> [Data for the task]:
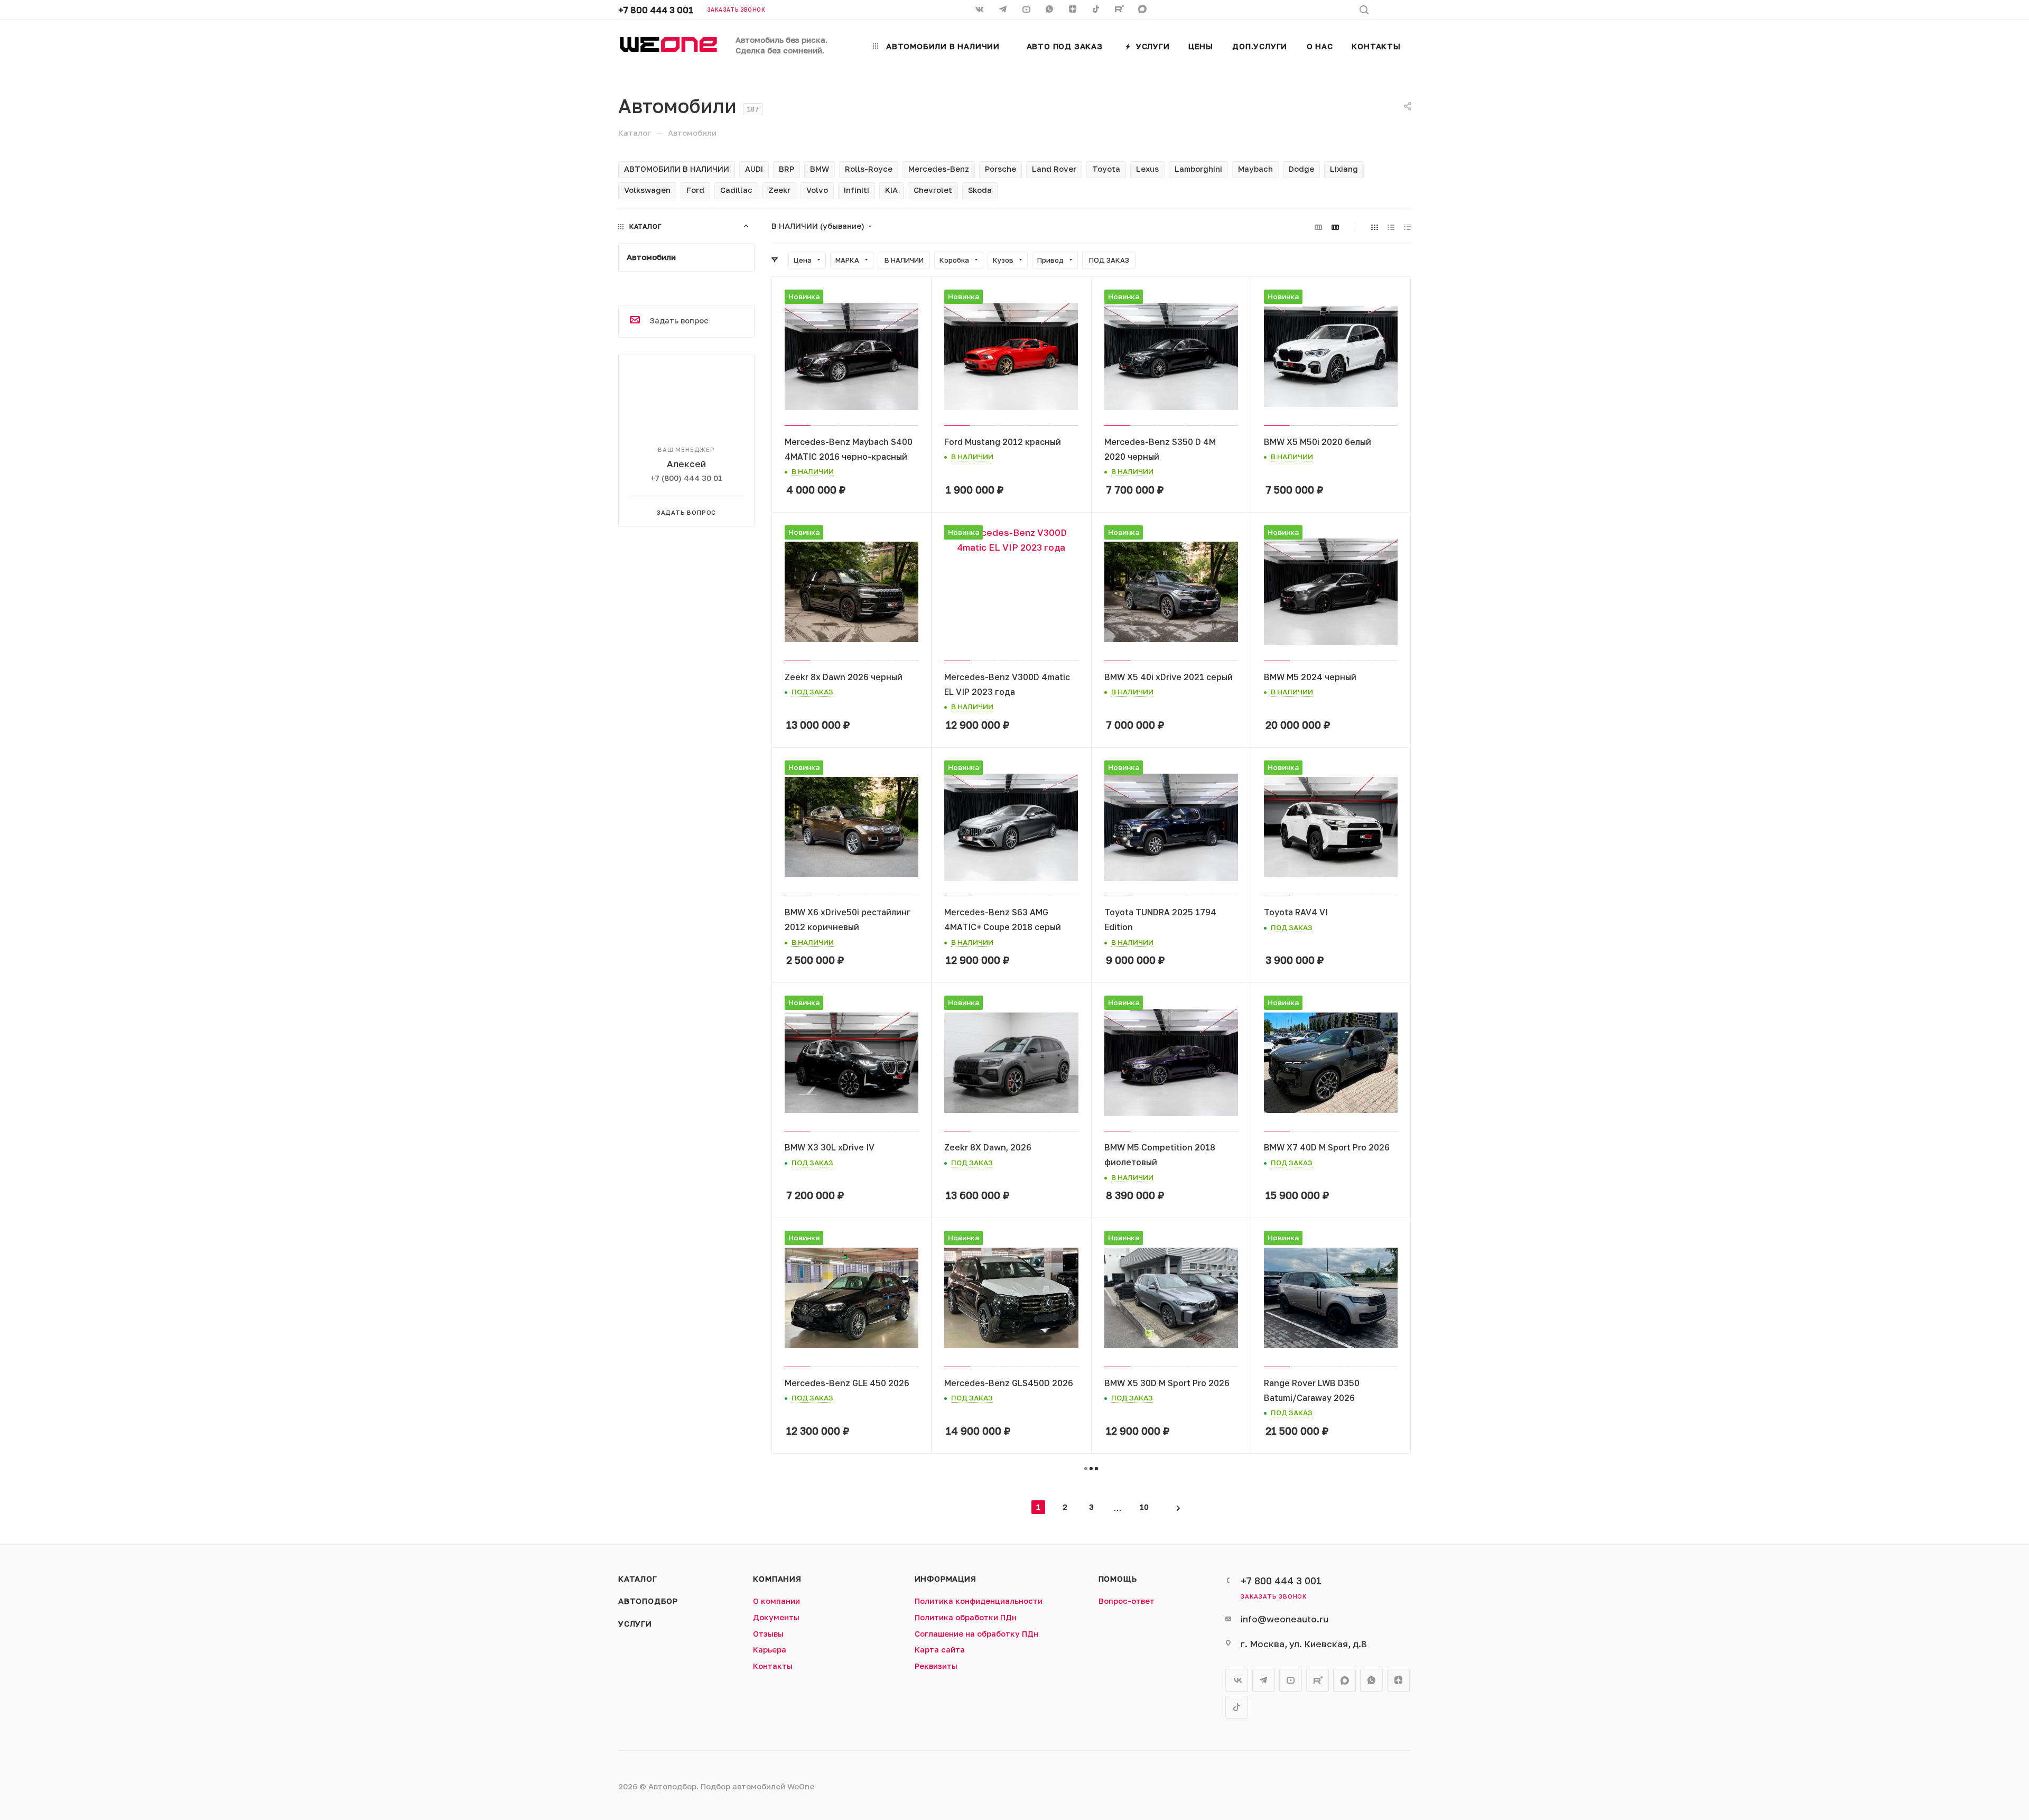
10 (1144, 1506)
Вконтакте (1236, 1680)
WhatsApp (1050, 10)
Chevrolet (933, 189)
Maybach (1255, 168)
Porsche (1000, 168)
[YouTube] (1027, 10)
* * *
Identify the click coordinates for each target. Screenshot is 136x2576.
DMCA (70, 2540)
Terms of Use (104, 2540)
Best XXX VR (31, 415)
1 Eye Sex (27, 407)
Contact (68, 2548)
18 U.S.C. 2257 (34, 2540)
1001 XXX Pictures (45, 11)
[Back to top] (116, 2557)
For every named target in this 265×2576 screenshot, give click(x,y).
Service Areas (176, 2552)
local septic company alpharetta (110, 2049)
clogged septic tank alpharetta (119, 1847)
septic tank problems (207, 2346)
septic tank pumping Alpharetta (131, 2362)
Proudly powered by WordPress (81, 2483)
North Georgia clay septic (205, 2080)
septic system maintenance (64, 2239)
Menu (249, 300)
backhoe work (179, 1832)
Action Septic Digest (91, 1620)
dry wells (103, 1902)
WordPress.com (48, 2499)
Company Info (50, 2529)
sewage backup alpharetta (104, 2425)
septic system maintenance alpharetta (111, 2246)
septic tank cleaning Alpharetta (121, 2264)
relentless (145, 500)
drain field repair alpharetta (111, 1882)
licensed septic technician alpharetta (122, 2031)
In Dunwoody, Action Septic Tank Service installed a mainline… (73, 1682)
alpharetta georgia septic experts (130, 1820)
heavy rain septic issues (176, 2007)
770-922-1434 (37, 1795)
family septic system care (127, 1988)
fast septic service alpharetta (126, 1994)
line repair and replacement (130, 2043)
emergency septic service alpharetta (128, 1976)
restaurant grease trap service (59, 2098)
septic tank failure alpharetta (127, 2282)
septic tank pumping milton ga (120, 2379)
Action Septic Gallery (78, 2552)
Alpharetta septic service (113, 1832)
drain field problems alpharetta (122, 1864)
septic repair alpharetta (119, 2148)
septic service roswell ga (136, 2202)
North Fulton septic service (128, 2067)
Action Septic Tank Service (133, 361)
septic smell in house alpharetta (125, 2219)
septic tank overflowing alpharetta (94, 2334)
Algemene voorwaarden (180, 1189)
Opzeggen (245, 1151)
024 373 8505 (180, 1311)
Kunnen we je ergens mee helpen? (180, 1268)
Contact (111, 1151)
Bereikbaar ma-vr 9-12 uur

> [Aim of the task]:
Find the number of lines in the material above that contain the word "system"; write that number and nothing else.

> [Exercise solution]:
3